Inoltre, importanti saranno le determinazioni assunte dal gruppo di SeL: per quanto sia profondamente alleggerito rispetto al 2013, perché diversi deputati e senatori hanno aderito al PD, il gruppo di Vendola potrà offrire il proprio prezioso contributo per l’elezione di un candidato diverso da quello che sarà individuato dalle forze, che hanno dato vita al Patto del Nazareno.
Ancora, sarà decisivo verificare le posizioni all’interno di Forza Italia: in occasione del voto sull’Italicum, si sono identificati, nella piattaforma programmatica di Fitto, solo una ventina, circa, di Senatori: a dire il vero, una cifra esigua per una minoranza, che aspiri ad essere determinante nella disputa quirinalizia, per cui non rimane che sperare che - in occasione del voto per il Quirinale - ben maggiore sia la truppa di parlamentari azzurri, disposti a votare diversamente dalle indicazioni, che saranno impartite da Berlusconi.
Non irrilevante è la presenza dei Centristi: non è scontato che tutti seguano pedissequamente l’ordine di scuderia di Alfano e Cesa, dato che, fra loro, si possono contare almeno un paio di personalità che, credibilmente, aspirano a divenire Presidenti della Repubblica: Monti e Casini sono i primissimi nomi che ci vengono in mente, a cui potrebbero aggiungersi degli altri, altrettanto autorevoli.
Infine, ci sono i notissimi centoquaranta parlamentari del PD, che hanno partecipato alla riunione indetta da Bersani, all’indomani del voto senatoriale sull’Italicum: essi sono, invero, decisivi perché hanno la forza per coagulare intorno a sé le altre minoranze e, dunque, possono autorevolmente candidare una personalità diversa da quella proposta da Renzi e Berlusconi.
Permane, però, un unico grande punto debole: sono divisi, visto che fra di loro si possono annoverare bersaniani, dalemiani, prodiani, popolari, lettiani, bindiani, veltroniani.
Insomma, sono un crogiuolo di componenti, che dovrebbero – se manifestassero acume – convergere su un unico nominativo, qualora intendano essere decisivi nelle prossime ore, a meno che non vogliano accodarsi ai renziani e - come spesso è successo nel corso di questa legislatura - dar vita ad un’opposizione interna, che si scioglie come la neve fresca al primo tiepido sole.
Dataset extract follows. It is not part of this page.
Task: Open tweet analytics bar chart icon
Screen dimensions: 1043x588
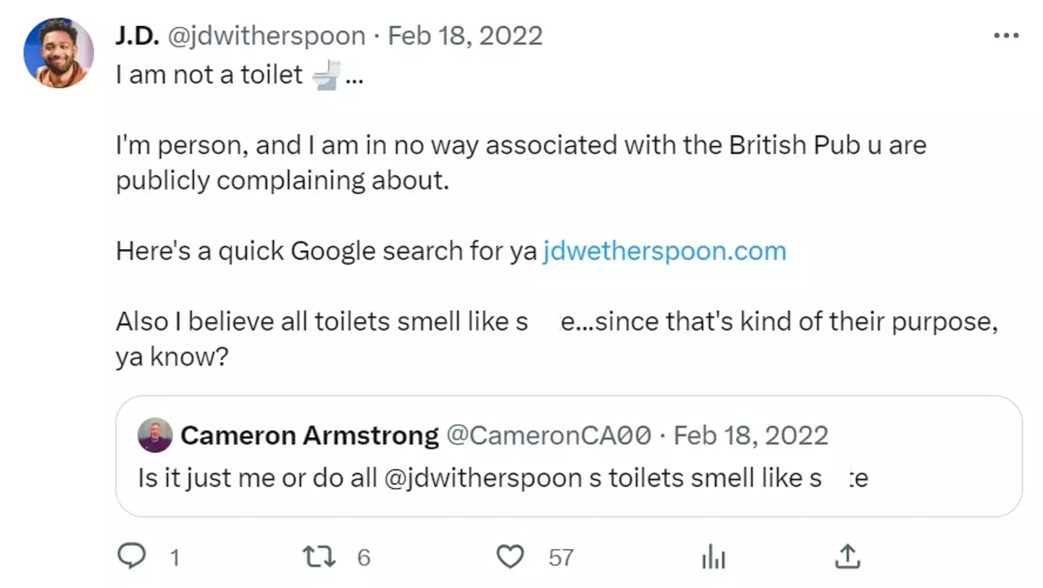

D’altronde, nel caso dei centoquaranta democratici, è in gioco non solo l’elezione del Capo dello Stato, ma la partita per il Quirinale sarà importante per capire qual è la loro forza e, soprattutto, se hanno effettiva intenzione di danneggiare, seriamente, il progetto politico di Renzi, nell’ottica di impallinare gli accordi che il Segretario Nazionale del PD ha assunto con Berlusconi - purtroppo - a loro insaputa.
Vedremo, nei prossimi giorni, l’evoluzione: certo è che, nelle settimane future, potrebbero venire a comporsi equilibri, che saranno decisivi per il decennio, che ci attende, visto che la rielezione di Napolitano, nel 2013, è servita solo a congelare un grave disagio - politico ed istituzionale - che riemergerà, inevitabilmente, a partire dal 29 gennaio.
Il fatto stesso che molti protagonisti diano per scontato che il Capo dello Stato non verrà eletto prima della quarta votazione, quando basterà il quorum semplice, è denotativo delle enormi difficoltà, che esistono - al momento - in tutti i gruppi parlamentari, attraversati da lacerazioni e divisioni, che - dal 2013 ad oggi - sono state ben oscurate dalle immediate esigenze di governabilità.
Dall’elezione del prossimo Presidente e dal suo grado di popolartà si intuirà il decorso degli eventi nei prossimi anni: qualora i circa mille grandi elettori dovessero scegliere un nome impopolare o, comunque, inviso alla pubblica opinione, la distanza fra il Palazzo ed il Paese reale aumenterebbe, con gravissimi rischi per la tenuta della democrazia in Italia, visto che la concomitante crisi economico-finanziaria non agevola né la partecipazione, né la crescita di una classe dirigente responsabile e non chiusa, meramente, nella difesa egoistica di biechi interessi personali o di casta.